While discussing edge rusher Micah Parsons's decision to skip OTAs last week, Cowboys head coach Mike McCarthy called the voluntary practices "an opportunity to improve" and that "it's definitely an opportunity that's been missed" for Parsons.

Parsons is back with the team for this week's mandatory minicamp and he had a very different view of the way he's spent the last few weeks. Parsons said he has always had "my own way of doing things" and noted that the team is going to be in training camp for a "very, very long time" this summer. Those practices will allow for more work in pads and with hitting while OTAs feature "a lot of individual and I can be doing that by myself or with my trainer."

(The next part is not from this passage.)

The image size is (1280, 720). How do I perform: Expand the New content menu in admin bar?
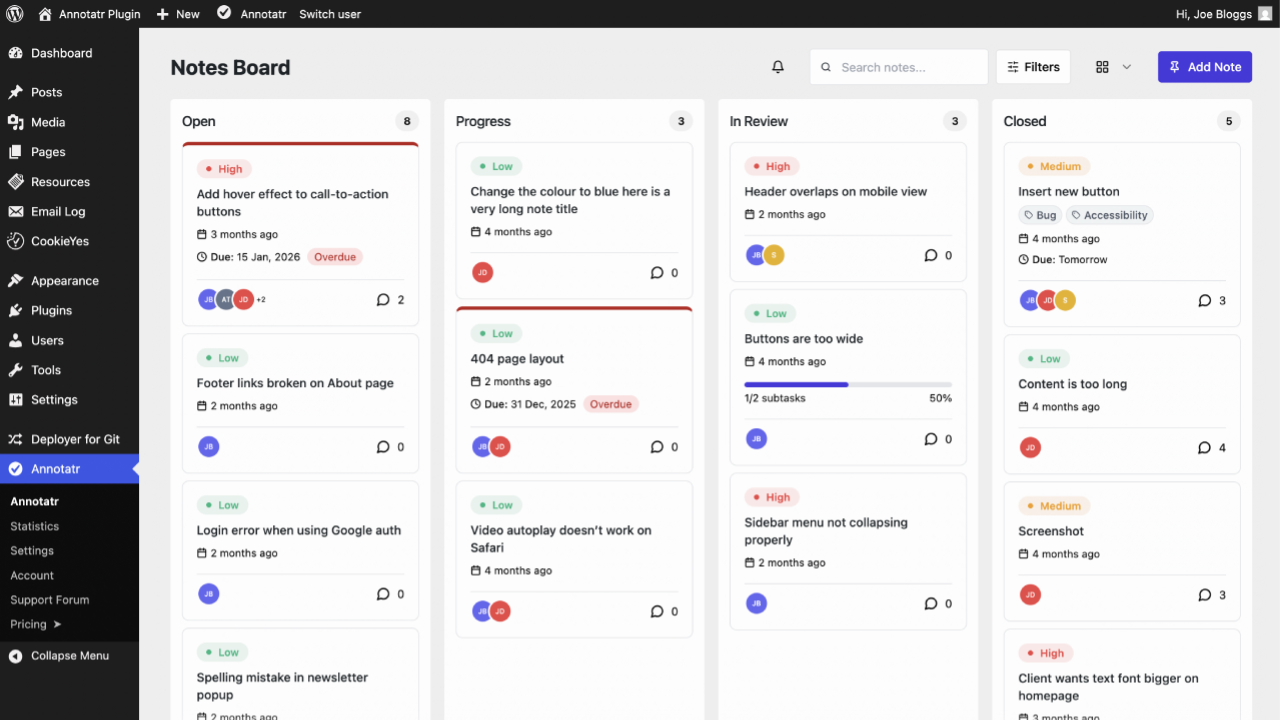pyautogui.click(x=178, y=14)
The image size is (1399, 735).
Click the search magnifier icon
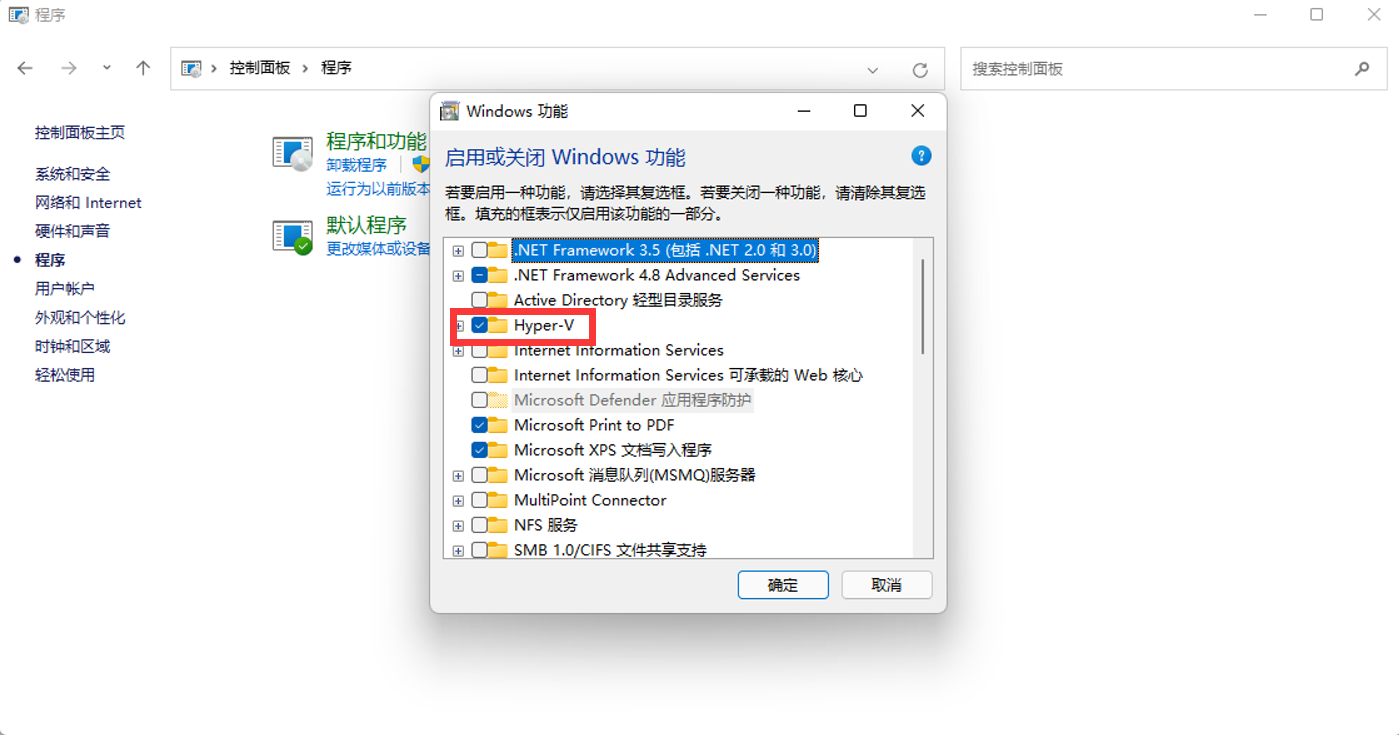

Parsons called himself "an undersized rusher that gets banged up every year" and that the spring is a time for "letting my body heal and grow, strengthen, and get ready for the year." He tied that desire with his ongoing push for a new contract because he knows he won't get the deal he wants if he isn't able to be on the field at 100 percent.

"Understanding the business side of it, too," Parsons said, via the team's website. "This is all I have. This is all I have to offer to the Cowboys. Before you sign a contract, you go through a physical, before you're even on a team. This is your engine. This is where all of my equity lies. I have no other equity to offer them, and availability is the best ability. If I'm not available when it really matters because my body is not healing property or I didn't get all of the rehab I need to be successful, then that's on me. It's not on them. They'll just find the next me."

Parsons has 40.5 sacks in 50 regular season games and finding players who can do that isn't an easy task. That's made the Cowboys' measured approach to an extension a surprise to some and it makes Parsons's desire to be in the best possible physical condition ahead of the season easy to understand.